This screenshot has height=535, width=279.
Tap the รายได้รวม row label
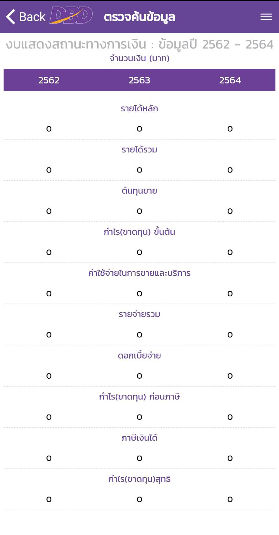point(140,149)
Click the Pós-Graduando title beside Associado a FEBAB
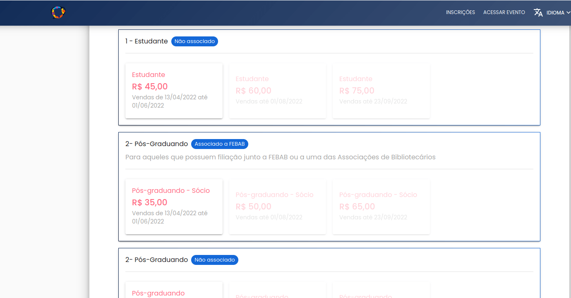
**********
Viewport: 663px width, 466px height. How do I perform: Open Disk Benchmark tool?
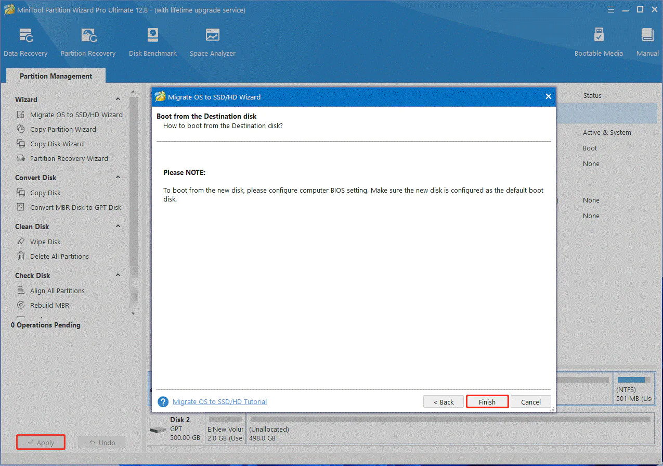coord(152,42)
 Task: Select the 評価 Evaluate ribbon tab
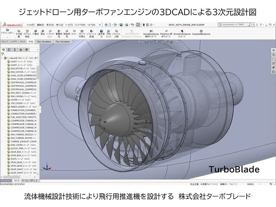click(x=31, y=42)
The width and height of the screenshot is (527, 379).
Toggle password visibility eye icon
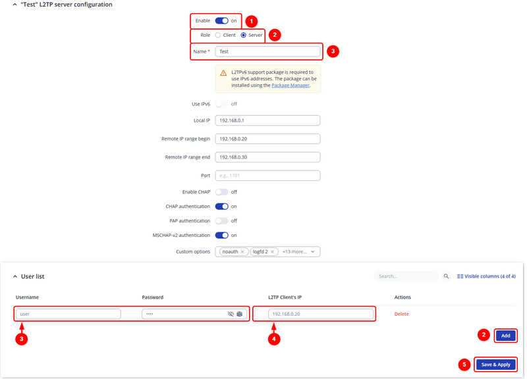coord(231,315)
**********
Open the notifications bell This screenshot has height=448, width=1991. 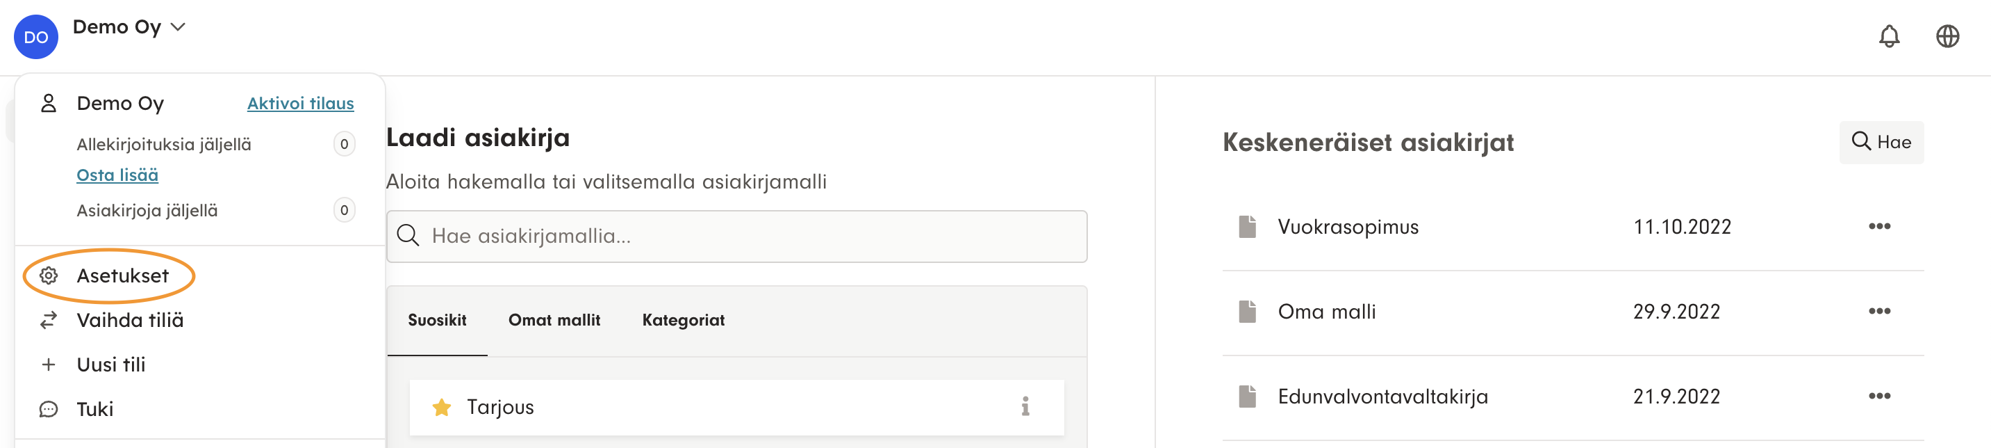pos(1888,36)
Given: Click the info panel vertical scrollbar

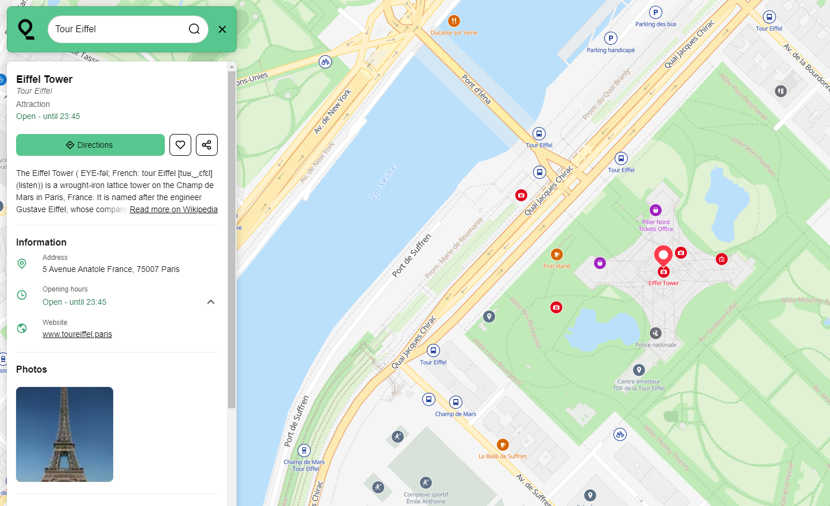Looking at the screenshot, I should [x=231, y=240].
**********
## WORK INSTRUCTIONS
Starting at the line containing "This screenshot has height=535, width=279." and stopping at the line containing "Click the Pós-Graduando", output each line exactly as it appears above. Leave out the pictures.

## RESPONSE
This screenshot has height=535, width=279.
Tap the รายได้รวม row label
point(140,149)
Click the Pós-Graduando title beside Associado a FEBAB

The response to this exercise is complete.